The countries that are members of the UN agreed to make SDGs a blueprint for a better future. However, halfway towards the 2030 goals, the COVID-19 pandemic emerged, jeopardizing the plans. Many UN members and the UN itself focused on addressing the pandemic.

The Declining Progress

During the pandemic, the number of people living below the extreme poverty line increased drastically, reaching 724 million, exacerbating gender equality issues. Additionally, greenhouse gas emissions rose, predicted to reach a critical point of 1.5°C. Extreme weather conditions like heatwaves and storms became more common, along with significantly worrisome rising sea levels.

Other sectors experiencing decline include zero hunger, affected by the pandemic, conflict, and climate change. World hunger escalated to 735 million people, a 9.2% increase from before. The quality education agenda was disrupted in 80% of 104 countries, potentially leading to 84 million children dropping out of school and 300 million becoming illiterate.

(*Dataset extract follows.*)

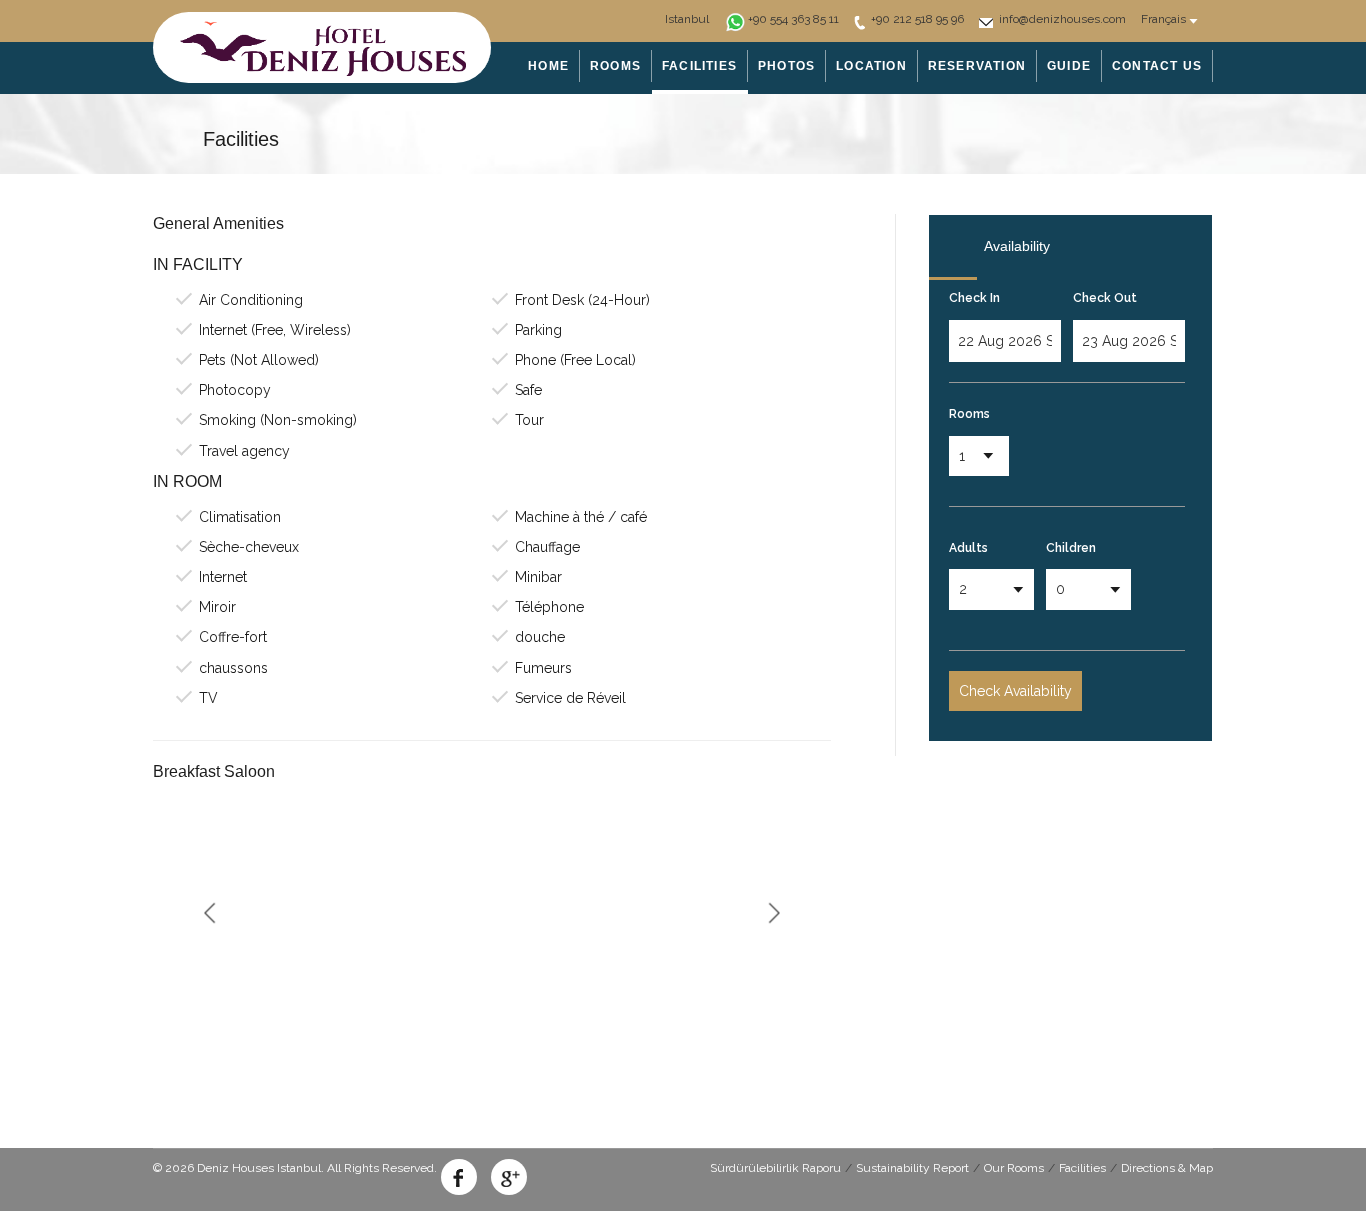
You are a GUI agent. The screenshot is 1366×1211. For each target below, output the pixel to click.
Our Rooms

An estimated 660 million people might struggle to access electricity by 2030 if current trends persist. Slow progress could result in the downfall of the health of 2 million people. Access to clean water and sanitation, despite showing a 9% improvement since 2015, now raises concerns about growing water stress and scarcity. Rapid progress is necessary to ensure safety by 2030, given that around 2.2 billion people still lack clean drinking water and 703 million lack access to it for daily needs in 2022.

The world is currently facing multiple crises, including high inflation, increased interest rates, and other uncertainties. GDP growth for various countries is expected to slow in 2023, leading to issues like unemployment. Nevertheless, the pandemic accelerated the digitization process and provided better access to the finance sector. In 2021, 76% of adults globally had a bank account, up from 62% in 2014.


The decline in SDG progress is universal, disproportionately affecting many poor countries. Lack of representation at the global level hinders these goals. Furthermore, the gap between developing and developed nations is widening, causing a lack of harmony among these groups as they seem to struggle individually.

UN Secretary General António Guterres stated, “Unless we act now, the 2030 Agenda will become an epitaph for a world that might have been.” This statement serves as an open warning to all member states to act promptly; otherwise, all these plans will fail. The lack of beneficial aid and cooperation between countries hampers this plan further. It requires more effort and cooperation across boundaries among countries for the SDGs to be achieved by 2030.